* [Exercises to complete]:
(a) In the pigeon adoption post, where does Blinky stay when no one is around?
(b) Please print part of the pigeon adoption post, beginning at the words "Ideal situation for" and stopping after "her to health.".

* [Selected extract]:
· · · ·
# Home needed for beautiful loving special needs pigeon AUCKLAND



## Lexi (Aug 13, 2013)

Looking for a forever home, for this lovely little soul. 
*Blinky* is about 4 years old, Over friendly almost -- If she knows the person she will happily lie on her back in your hands -- I know right!
Ideal situation for her would be an older person or someone who loves company. We have bought her pigeon pants (around $50 worth) and we think that she can be trained into wearing this
Pigeon + pigeon pants makes a very good house pet -- they are generally very happy to be inside 

Blinky is blind in one eye -- is fine flying though
When we met her she was freshly fallen out of the nest, and under attack by a Mollyhawk and didn't know how to defend herself. We fought of the attacker, and took her home with us, where we nursed her to health. 

1. What her day involves and the daily responsibilities.
If we are around she will spend time with us quietly, she will sit for hours alongside us. She will sit on your lap and be stroked for as long as you have the time. 
If we are not around she will stay in the bathroom. 
We put her outside every now and then. 
She usually flies around the house a couple of times then will scratch at a window to come in 

As I write this, she is in her favourite place, in a basket on top of the fridge, making gentle purring noises. It's very soothing. 

We are moving to inner city apartment with a strict no pet policy, in a week, so I am very panicked about what I will do with her. 
Thank you for listening (-:


----------
· · · ·
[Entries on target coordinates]

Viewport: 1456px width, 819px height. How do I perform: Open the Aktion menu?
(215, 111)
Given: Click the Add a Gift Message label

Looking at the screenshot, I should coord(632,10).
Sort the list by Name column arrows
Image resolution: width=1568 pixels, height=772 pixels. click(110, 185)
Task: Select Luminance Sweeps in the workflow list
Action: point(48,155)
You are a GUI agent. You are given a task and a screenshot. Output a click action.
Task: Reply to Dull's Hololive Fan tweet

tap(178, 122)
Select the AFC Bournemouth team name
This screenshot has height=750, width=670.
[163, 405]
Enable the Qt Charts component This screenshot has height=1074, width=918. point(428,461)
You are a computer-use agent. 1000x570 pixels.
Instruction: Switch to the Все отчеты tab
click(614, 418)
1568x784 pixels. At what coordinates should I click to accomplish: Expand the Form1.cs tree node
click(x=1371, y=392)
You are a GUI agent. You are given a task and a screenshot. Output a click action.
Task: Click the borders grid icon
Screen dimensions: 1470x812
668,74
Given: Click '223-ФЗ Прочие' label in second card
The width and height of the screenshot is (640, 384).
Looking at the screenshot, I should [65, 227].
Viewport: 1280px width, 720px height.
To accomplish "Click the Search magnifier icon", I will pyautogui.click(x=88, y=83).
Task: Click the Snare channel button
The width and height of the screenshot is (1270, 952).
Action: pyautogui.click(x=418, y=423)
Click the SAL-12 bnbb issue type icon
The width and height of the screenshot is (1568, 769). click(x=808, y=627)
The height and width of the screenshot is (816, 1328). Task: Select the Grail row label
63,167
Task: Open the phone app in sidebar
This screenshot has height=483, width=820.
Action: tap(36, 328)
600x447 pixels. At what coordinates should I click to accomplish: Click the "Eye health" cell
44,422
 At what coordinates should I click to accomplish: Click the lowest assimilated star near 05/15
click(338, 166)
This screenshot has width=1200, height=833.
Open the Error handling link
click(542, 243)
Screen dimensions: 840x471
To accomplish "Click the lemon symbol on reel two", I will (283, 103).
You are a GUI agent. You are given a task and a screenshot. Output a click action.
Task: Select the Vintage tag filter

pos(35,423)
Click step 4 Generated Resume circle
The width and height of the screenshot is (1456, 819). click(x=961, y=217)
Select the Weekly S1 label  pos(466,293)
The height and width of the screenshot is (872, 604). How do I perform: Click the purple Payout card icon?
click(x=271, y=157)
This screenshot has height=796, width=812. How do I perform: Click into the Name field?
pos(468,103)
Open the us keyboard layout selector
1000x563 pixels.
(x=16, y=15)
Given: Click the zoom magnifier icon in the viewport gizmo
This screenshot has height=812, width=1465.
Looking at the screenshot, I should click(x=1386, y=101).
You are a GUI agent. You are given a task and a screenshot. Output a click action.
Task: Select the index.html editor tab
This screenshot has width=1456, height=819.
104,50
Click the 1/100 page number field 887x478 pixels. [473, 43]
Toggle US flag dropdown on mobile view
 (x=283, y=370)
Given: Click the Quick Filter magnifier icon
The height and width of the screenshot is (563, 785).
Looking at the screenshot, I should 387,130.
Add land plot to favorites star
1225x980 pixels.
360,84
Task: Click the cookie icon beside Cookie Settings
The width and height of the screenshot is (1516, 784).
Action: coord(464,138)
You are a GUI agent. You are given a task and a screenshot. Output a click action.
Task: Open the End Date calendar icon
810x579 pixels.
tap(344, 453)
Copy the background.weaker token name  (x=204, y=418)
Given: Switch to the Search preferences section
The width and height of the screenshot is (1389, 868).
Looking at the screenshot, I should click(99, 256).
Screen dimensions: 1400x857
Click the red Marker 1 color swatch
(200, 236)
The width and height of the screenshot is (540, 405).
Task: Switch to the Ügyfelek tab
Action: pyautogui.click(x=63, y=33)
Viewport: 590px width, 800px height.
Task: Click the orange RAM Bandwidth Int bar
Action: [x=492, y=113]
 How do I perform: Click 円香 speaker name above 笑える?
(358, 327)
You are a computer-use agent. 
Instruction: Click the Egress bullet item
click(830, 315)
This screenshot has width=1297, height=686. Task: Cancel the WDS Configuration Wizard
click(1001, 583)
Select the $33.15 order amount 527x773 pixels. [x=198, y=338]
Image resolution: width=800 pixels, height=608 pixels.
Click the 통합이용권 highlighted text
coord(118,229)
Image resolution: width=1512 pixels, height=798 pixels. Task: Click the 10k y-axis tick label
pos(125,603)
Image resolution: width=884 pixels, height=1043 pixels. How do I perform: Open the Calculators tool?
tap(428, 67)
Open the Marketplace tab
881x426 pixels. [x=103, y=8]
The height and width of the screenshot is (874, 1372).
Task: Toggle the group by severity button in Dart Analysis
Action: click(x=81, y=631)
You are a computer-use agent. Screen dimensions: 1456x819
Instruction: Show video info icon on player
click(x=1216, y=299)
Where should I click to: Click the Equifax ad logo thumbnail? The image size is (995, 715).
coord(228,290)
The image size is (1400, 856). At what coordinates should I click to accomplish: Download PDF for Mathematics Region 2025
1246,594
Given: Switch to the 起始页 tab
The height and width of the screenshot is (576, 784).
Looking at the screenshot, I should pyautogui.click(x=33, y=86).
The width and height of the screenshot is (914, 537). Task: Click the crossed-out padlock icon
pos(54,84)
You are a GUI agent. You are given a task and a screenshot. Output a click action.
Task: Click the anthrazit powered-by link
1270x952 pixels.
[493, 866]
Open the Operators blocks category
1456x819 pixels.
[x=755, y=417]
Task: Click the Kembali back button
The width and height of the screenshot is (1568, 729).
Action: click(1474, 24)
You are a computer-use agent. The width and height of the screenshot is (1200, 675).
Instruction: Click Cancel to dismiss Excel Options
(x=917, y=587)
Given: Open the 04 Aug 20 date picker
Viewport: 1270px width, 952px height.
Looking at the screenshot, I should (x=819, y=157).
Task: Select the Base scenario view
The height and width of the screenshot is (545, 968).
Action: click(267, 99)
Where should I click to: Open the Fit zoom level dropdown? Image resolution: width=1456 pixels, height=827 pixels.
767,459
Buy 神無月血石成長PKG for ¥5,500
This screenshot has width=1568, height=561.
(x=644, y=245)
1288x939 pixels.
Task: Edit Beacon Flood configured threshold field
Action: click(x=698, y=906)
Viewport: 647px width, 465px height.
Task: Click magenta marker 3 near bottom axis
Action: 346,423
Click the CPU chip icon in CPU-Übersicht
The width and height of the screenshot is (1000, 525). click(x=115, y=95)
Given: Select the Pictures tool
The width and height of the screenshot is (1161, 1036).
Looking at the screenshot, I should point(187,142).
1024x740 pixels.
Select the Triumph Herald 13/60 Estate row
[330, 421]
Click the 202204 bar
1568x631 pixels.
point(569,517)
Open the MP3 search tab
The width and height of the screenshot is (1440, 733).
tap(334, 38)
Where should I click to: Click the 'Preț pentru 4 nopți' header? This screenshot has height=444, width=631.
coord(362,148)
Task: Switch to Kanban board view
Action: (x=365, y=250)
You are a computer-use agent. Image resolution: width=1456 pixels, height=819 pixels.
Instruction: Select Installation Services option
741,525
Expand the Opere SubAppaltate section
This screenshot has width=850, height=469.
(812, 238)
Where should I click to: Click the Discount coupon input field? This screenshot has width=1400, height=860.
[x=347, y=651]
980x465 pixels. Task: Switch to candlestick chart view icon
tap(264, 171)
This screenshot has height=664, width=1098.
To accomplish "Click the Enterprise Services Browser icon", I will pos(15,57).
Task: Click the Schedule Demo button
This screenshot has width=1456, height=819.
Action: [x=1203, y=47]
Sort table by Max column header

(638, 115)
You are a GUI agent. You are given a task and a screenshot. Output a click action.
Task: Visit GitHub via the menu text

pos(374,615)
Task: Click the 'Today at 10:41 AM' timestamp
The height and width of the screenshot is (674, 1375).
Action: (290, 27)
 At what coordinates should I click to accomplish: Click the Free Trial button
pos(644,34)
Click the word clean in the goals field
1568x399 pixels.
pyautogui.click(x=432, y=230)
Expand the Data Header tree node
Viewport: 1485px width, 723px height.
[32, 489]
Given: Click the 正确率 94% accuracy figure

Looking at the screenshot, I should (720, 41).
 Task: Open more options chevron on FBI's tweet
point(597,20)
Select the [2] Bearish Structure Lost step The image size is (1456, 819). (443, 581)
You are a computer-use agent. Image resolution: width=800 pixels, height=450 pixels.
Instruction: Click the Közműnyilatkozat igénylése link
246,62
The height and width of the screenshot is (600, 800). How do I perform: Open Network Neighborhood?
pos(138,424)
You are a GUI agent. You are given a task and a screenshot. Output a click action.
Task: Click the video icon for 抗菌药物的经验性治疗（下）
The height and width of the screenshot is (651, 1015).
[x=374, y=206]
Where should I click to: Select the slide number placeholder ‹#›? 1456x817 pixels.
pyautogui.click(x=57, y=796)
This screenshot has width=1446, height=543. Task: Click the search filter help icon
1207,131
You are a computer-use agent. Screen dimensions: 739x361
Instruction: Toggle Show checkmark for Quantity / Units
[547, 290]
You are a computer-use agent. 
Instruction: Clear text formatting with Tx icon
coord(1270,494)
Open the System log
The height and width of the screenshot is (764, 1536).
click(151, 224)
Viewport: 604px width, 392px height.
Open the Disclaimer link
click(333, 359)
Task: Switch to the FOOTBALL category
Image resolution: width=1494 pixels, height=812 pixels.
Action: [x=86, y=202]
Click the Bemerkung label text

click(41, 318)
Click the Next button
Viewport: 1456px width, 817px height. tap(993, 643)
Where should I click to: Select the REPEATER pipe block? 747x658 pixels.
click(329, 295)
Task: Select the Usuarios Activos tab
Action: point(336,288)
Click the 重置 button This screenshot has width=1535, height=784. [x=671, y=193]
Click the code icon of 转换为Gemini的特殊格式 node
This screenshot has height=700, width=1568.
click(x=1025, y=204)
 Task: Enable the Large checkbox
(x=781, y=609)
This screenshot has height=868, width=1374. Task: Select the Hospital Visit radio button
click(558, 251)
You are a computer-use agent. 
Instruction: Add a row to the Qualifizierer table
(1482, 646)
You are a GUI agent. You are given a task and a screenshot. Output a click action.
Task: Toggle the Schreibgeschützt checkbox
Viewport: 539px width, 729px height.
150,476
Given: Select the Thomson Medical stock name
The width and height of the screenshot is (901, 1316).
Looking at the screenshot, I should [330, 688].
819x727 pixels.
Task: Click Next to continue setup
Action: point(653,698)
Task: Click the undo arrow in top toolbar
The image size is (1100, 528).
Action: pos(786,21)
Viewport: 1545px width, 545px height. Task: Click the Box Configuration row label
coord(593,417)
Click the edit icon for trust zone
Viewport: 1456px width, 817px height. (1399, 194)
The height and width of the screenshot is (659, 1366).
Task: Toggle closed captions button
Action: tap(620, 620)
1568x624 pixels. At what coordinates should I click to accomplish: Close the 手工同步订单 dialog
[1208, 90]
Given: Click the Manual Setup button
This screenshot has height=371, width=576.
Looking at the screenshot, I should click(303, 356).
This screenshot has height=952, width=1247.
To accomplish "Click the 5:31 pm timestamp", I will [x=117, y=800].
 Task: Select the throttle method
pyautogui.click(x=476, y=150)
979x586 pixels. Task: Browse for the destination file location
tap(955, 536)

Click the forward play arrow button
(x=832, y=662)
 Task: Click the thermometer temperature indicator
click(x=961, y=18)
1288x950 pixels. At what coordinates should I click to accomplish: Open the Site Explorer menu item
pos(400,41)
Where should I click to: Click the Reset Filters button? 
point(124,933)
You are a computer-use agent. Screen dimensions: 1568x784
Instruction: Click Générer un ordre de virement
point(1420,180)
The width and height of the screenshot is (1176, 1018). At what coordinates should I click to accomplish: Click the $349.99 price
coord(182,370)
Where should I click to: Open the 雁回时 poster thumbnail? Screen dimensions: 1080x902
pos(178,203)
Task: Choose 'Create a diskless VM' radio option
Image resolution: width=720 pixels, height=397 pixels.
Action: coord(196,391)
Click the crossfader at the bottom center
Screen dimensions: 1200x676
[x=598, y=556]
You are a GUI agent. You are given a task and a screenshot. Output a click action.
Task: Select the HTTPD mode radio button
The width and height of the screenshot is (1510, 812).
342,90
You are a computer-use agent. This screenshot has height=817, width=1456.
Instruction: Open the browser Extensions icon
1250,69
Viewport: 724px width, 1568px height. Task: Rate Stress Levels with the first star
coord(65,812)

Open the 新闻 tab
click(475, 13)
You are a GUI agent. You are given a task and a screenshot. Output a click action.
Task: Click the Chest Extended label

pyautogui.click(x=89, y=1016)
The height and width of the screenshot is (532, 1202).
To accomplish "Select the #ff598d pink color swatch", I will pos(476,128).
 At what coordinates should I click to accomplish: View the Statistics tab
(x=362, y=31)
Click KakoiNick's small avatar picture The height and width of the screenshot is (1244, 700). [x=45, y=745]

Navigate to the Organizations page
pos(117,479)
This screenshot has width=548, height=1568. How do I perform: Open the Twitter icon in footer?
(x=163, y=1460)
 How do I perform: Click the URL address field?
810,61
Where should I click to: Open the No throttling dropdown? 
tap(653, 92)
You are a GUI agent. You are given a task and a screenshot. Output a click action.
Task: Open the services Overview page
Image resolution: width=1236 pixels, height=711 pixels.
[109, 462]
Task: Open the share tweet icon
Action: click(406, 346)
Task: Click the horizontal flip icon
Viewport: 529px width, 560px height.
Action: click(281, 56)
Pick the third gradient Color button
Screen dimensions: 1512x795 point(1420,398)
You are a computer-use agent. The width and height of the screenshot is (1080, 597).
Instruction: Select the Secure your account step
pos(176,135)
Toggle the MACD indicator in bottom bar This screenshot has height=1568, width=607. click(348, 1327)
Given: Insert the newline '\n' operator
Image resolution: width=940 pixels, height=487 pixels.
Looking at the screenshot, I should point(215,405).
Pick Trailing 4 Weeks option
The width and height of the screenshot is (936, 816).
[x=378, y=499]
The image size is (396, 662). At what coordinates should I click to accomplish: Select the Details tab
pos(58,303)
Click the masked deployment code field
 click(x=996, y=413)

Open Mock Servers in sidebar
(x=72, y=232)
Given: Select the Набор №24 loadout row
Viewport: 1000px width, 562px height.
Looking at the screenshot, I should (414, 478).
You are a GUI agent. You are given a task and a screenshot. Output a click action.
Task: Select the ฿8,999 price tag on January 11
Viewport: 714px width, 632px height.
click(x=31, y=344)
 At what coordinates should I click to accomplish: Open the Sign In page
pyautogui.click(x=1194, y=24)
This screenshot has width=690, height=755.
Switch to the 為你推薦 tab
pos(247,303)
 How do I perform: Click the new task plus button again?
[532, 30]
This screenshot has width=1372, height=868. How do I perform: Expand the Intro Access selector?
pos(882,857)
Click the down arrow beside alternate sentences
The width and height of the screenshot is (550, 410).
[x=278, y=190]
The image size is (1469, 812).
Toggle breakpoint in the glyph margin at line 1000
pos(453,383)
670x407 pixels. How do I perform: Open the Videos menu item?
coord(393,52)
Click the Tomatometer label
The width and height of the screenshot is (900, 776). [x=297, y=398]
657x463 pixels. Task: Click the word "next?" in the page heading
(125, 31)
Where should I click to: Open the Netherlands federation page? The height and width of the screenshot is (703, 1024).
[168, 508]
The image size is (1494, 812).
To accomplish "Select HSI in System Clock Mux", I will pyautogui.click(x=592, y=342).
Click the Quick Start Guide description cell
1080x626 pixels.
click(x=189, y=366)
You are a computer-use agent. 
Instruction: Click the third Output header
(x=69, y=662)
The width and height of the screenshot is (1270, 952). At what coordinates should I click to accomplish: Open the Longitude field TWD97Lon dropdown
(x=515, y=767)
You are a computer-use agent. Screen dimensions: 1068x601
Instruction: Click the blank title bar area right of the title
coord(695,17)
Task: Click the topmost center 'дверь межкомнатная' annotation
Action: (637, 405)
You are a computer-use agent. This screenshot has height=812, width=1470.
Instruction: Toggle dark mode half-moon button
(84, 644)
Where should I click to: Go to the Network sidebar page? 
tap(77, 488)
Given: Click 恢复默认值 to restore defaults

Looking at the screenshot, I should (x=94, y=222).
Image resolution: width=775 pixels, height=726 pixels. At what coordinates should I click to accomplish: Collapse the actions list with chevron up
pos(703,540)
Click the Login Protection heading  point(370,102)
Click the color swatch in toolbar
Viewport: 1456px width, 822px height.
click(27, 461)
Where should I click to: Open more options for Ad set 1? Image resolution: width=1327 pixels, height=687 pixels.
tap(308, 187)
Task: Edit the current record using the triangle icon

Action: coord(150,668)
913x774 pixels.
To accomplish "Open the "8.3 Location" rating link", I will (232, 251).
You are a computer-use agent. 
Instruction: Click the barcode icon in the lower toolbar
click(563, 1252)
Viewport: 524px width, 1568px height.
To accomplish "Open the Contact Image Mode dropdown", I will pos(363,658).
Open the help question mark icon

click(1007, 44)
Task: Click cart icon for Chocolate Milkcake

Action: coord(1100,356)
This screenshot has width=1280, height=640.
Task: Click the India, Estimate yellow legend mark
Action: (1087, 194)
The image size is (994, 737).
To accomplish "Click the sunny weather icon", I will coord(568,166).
· · · ·
* [Solutions below]:
(a) In the bathroom.

(b)
Ideal situation for her would be an older person or someone who loves company. We have bought her pigeon pants (around $50 worth) and we think that she can be trained into wearing this
Pigeon + pigeon pants makes a very good house pet -- they are generally very happy to be inside 

Blinky is blind in one eye -- is fine flying though
When we met her she was freshly fallen out of the nest, and under attack by a Mollyhawk and didn't know how to defend herself. We fought of the attacker, and took her home with us, where we nursed her to health.